Les impacts du « terrorisme américain » sur le Mali

Le Nord Mali représente une zone « à risque » depuis quelques années. Cela relève des conséquences immédiates des attentats du 11 septembre 2001 survenus aux États-Unis d’Amérique. Cet avis est partagé par la majorité de la classe politique malienne qui considère que les Américains sont responsables du développement du terrorisme dans la zone à travers le renforcement de leurs mesures de sécurité qui a entrainé une augmentation de la pauvreté.

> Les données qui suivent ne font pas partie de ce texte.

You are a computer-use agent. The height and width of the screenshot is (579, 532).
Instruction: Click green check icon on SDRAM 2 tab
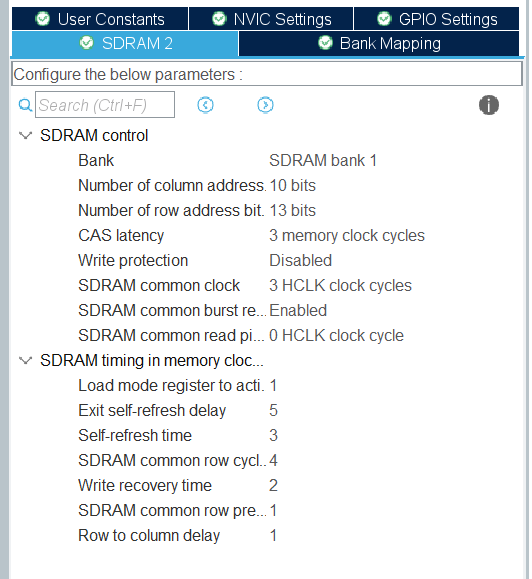click(x=86, y=43)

Les Américains veulent manipuler le monde entier. « Le Nord Mali est envahi par eux et les Européens pour avoir la main mise sur notre pays. Et ils nous font croire que c’est pour instaurer la sécurité » tonne Oumar Mariko, opposant malien et membre de l’Assemblée nationale.

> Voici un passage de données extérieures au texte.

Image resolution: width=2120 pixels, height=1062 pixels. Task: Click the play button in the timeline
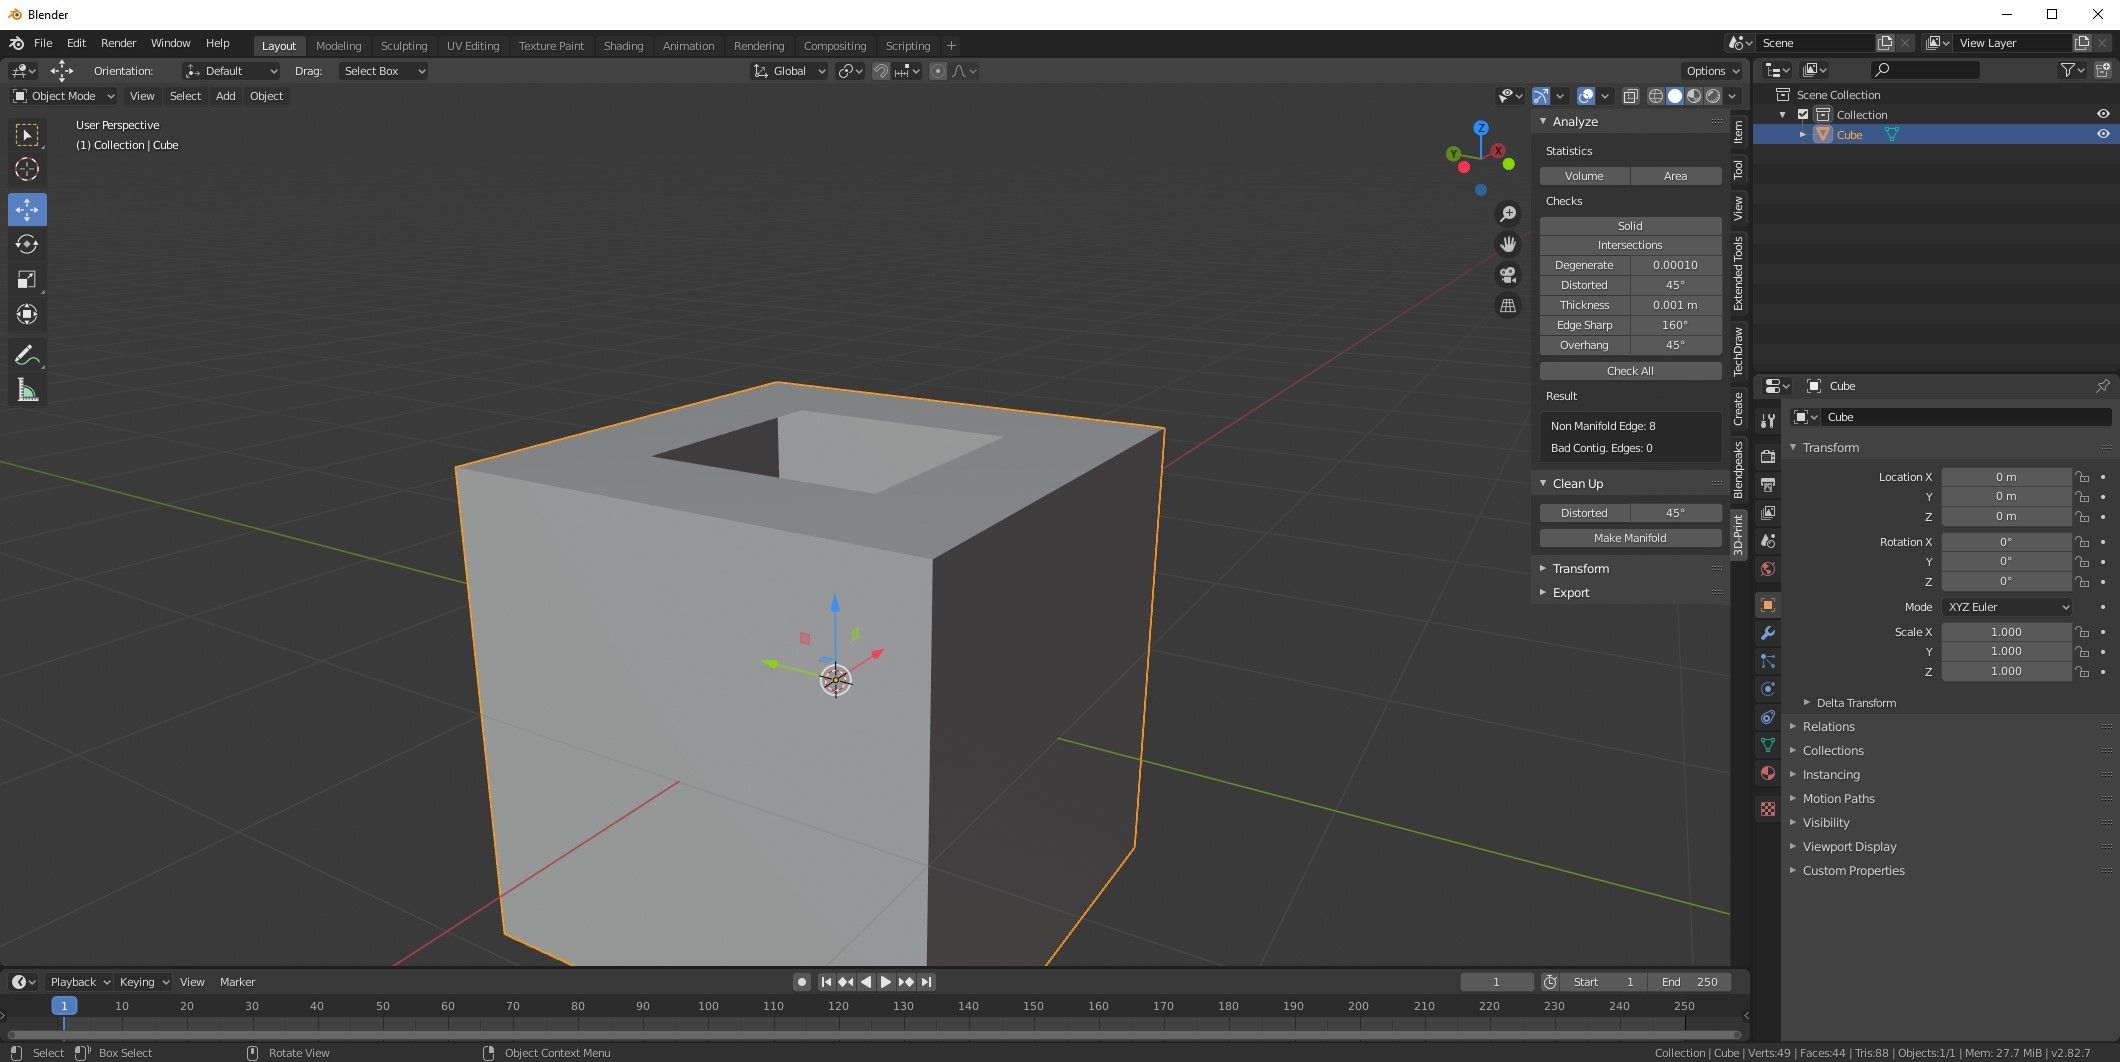(886, 981)
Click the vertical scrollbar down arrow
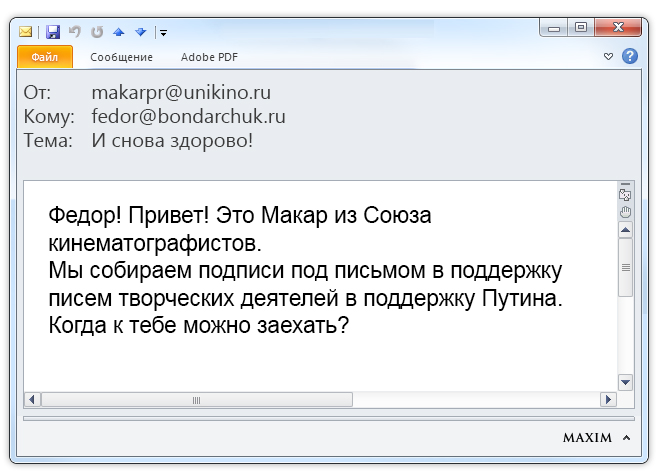 626,381
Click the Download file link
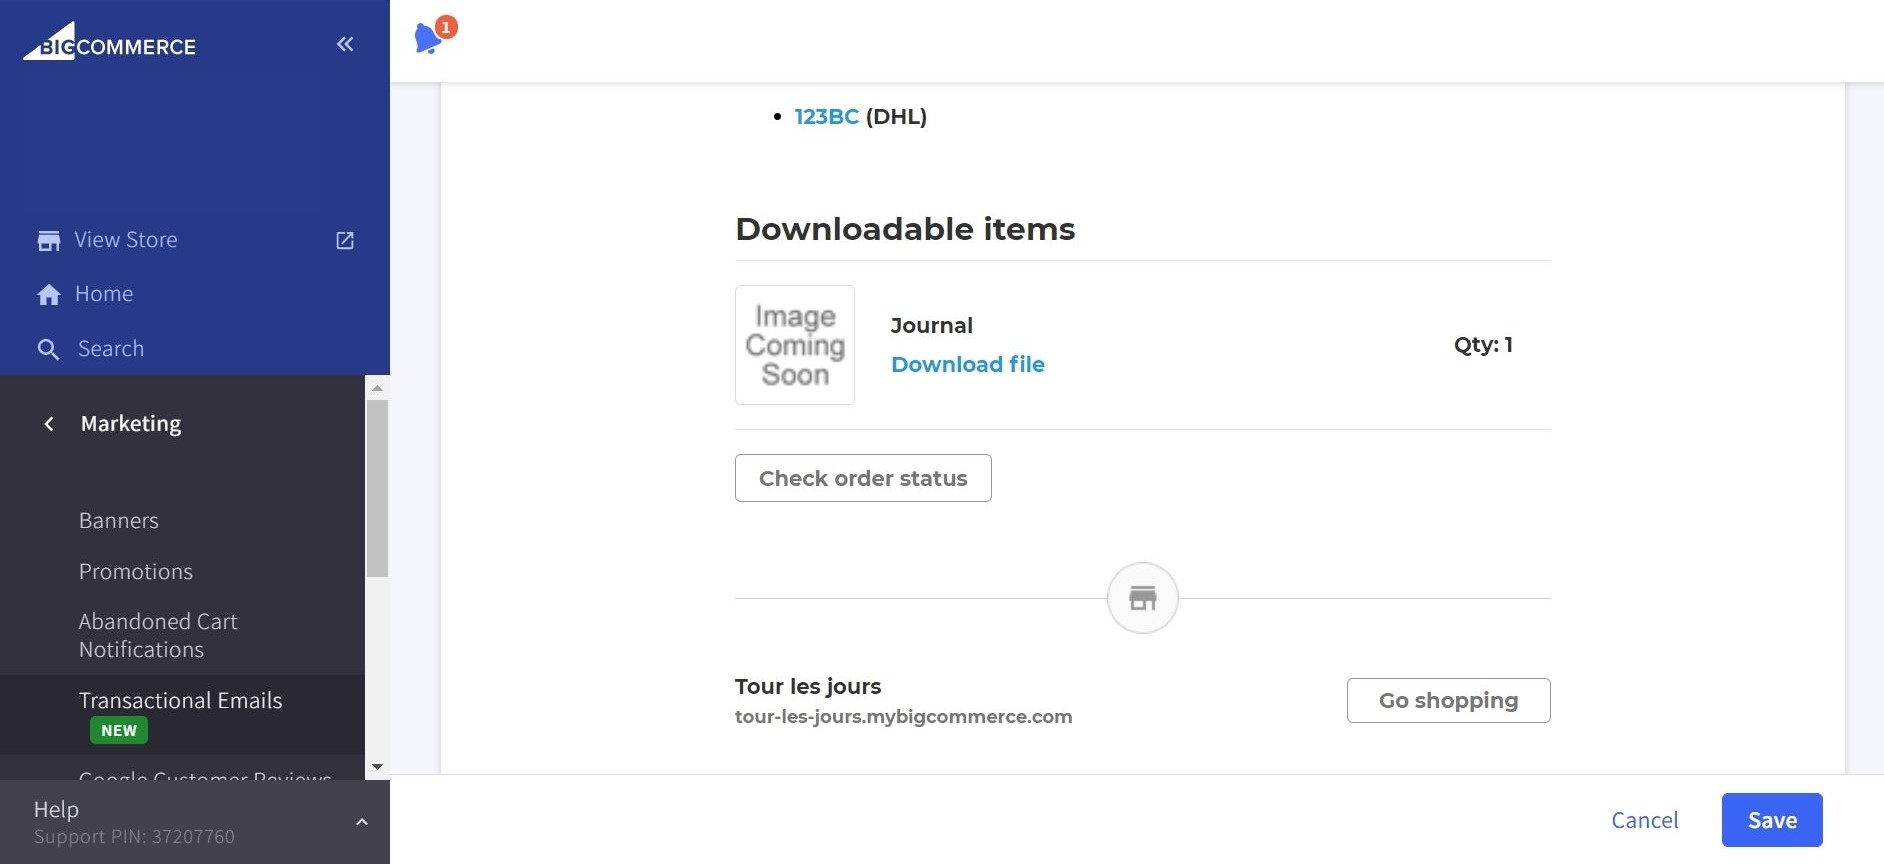The width and height of the screenshot is (1884, 864). (x=967, y=365)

Les Maliens seraient-ils en quête d’identité entre islam et extrémisme ? Non, à coup sûr! Selon Modibo Sangaré, président de l’Union nationale pour le renouveau (UNPR), un des partis politiques d’opposition du Mali, « Ceux qui le disent ne connaissent pas le Mali. L’Islam pratiqué au Mali a toujours été tolérant. Si des impacts du 11 septembre sont ressentis au Mali, cela ne peut être que dans le cadre d’une logique sécuritaire, parce qu’à un moment donné, les autorités ont renforcé le dispositif sécuritaire autour des ambassades d’Etats-Unis. »

La machine du terrorisme est de plus en plus présente au Sahara (Mali, Niger …). De 2001 à aujourd’hui, le Nord malien a enregistré des échecs dans différents domaines qui faisaient la vie de cette société, « le Nord du Mali ressent directement les conséquences de ces attentats. Les touristes ont déserté la zone, l’hôtellerie et la restauration ne marchent plus » explique Hameye Founè Mahalmadane, président du Syndicat libre de la magistrature, originaire du Nord Mali. La jeunesse du Nord est mise en cause après les enlèvements de touristes occidentaux pour la cause d’Al Qaïda. Selon Madame Sy Kadiatou Sow, ancienne ministre du Mali, « au lendemain des attentats du 11 septembre, les occidentaux se sont montrés obsédés par la question de sécurité. Du coup, le développement a été relégué au second plan. Et c’est la pauvreté qui pousse aux extrémismes de tous bords, c’est à cela que nous assistons. Il ne faut pas confondre Islam et terrorisme. »

Au final, le 11 septembre 2001 a eu pour conséquence première de développer la pauvreté dans le Nord Mali, entraînant ainsi toute une frange de la population dans l’extrémisme. La jeunesse malienne représente une frange à conquérir par certains idéaux, « pour moi, le 11 septembre, c’est une grosse machine conduite par les Occidentaux. Ils l’ont provoqué. Cet événement n’a pas un impact direct sur les jeunes Maliens. Seulement, comme beaucoup de pays d’Afrique, le Mali n’a pas échappé à la nébuleuse » témoigne Amadou Lamine Diallo, jeune homme d’une vingtaine d’années, militant du parti d’opposition SADI (solidarité africaine pour la démocratie et l’indépendance). « Ce n’est pas parce que les attentats ont eu lieu aux Etats-Unis que les Maliens vont renoncer à l’émigration. Ce n’est pas ce qui fait reculer la jeunesse malienne. Il y a un véritable problème de survie qui se pose ici en milieu jeune et chacun veut le meilleur pour soi, quitte à s’exiler » ajoute-t-il.